Directions
(a) Rewrite the passage of the scope-based grouping post that begins at the words "By the end of" and ends after "events (10 minutes)", replacing "right-click tool" with "context-menu tool".
(b) Write the next part of the scope-based grouping post, starting after its final line.

Passage to read
Management

 View Only

Getting started with Watson for AIOps Event Manager (6/7) - Configure scope-based grouping

By Zane Bray posted Wed June 29, 2022 07:12 AM

  
The Getting started with Watson for AIOps Event Manager blog mini-series will cover deployment, configuration, and set-up of Event Manager system to get you off to a fast start, and help you to get quick value from your investment.

This sixth module considers a second method of doing event correlation: scope-based event grouping. Scope-based event grouping is based on a basic premise that events occurring at the "same place", and at the "same time" are likely related.

For example, if a remote cell site has a power failure, there will likely be alarms generated from equipment there, along with building management alarms, and so on, in a short space of time. In this case, the scope would be the remote location, and the time window might be, say, a 10 minute window. Another example is where there is a hardware failure in one of the servers that contribute to the provision of a service, such as an application or website. This failure may result in alarms being generated from the dependent parts. In this case, the scope would be the common application or service name, and the scope might be, say, a 5 minute window.

Scope-based grouping is provided by Watson for AIOps Event Manager so that operations teams can input local knowledge on how events should be grouped. A UI is provided so that scope-based event grouping policies can be created and maintained.

In practice, scope-based event grouping is very powerful and yields tremendous event reduction by virtue of grouping events, thereby effectively reducing the number of rows presented to operators. The level of reduction achieved varies depending on the data sets, but it is typically upwards of 60%. A major north-American financial institution reported that scope-based event grouping helped them to reduce the number of tickets they open by around 70%, by opening tickets based on groups of events rather than individual events.

By the end of this module, you will have created two scope-based event grouping policies, injected some test events and observed the grouping. The second example will include overlap with a topology-based event correlation scenario in the previous module to demonstrate so-called "super grouping".

This module should take you about 30 minutes to complete and includes the following steps:

Step 1: Create a scope-based event grouping policy to group by Service (5 minutes)
Step 2: Create a right-click tool to inject some sample Service events (10 minutes)

Data lines

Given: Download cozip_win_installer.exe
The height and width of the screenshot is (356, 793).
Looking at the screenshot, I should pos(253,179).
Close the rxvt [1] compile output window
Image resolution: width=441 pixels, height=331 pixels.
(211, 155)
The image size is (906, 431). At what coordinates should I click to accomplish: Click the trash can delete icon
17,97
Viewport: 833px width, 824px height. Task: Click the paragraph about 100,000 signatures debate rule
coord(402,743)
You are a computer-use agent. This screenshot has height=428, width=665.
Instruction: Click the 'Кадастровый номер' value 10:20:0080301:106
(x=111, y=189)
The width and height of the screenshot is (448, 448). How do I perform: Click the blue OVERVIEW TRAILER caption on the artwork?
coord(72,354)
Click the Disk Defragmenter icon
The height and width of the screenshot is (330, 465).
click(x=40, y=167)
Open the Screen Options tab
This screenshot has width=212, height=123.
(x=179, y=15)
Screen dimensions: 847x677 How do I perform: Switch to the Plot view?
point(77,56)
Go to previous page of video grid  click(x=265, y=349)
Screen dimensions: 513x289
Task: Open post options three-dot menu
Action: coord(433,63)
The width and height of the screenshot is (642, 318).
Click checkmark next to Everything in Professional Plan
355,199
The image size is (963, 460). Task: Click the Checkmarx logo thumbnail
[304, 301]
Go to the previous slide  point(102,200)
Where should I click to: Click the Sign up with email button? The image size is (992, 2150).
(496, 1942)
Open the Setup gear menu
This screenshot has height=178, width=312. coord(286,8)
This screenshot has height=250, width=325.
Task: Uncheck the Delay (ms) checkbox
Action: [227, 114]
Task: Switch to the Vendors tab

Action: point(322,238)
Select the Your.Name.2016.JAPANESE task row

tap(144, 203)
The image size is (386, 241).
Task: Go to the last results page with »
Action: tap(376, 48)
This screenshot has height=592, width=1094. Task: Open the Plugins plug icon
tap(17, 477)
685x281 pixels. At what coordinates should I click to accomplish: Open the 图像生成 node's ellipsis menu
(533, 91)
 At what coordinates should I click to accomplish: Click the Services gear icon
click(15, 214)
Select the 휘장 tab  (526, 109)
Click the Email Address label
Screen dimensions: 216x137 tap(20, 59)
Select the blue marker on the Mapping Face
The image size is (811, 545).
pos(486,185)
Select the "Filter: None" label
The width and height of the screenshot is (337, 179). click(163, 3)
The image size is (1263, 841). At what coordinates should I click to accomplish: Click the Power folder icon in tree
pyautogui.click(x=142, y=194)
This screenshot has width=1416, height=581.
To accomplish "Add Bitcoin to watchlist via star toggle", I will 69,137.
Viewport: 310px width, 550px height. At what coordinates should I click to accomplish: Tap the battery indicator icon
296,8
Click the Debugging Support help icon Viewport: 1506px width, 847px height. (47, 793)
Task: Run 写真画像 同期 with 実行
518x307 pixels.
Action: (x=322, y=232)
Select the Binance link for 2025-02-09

Results
(a)
By the end of this module, you will have created two scope-based event grouping policies, injected some test events and observed the grouping. The second example will include overlap with a topology-based event correlation scenario in the previous module to demonstrate so-called "super grouping".

This module should take you about 30 minutes to complete and includes the following steps:

Step 1: Create a scope-based event grouping policy to group by Service (5 minutes)
Step 2: Create a context-menu tool to inject some sample Service events (10 minutes)

(b)
Step 3: Create a scope-based event grouping policy to group by Location (5 minutes)
Step 4: Create a right-click tool to inject some sample Location events (10 minutes)

Step 1: Create a scope-based event grouping policy to group by Service

Log in to Watson for AIOps Event Manager and navigate to: Netcool WebGUI.

Navigate to: InsightsScope Based Grouping

Complete the following steps to create a policy based on common application name:

  • Click on: Create policy
  • Give the policy a name - eg: GroupByService
  • Complete the Description field with something appropriate - eg: Policy to group events by common service name.
  • Leave the Priority field set to 1.
  • The default Datasource should already be checked.
  • From the Events section, select: Specify conditions
  • Set Condition 1 to: Location field Is not empty
  • Set the Action parameter to define the scope: set it to Service
  • Set the Time Window to 300 seconds (5 minutes)
  • Set the Enabled toggle switch to On and Save.

You should end up with something like the following:

Step 2: Create a right-click tool to inject some sample Service events

Use the following SQL to create a new right-click tool to inject some events to match the scope-based grouping policy just created. You can use the same instructions given in step 4 of the previous module to achieve this task.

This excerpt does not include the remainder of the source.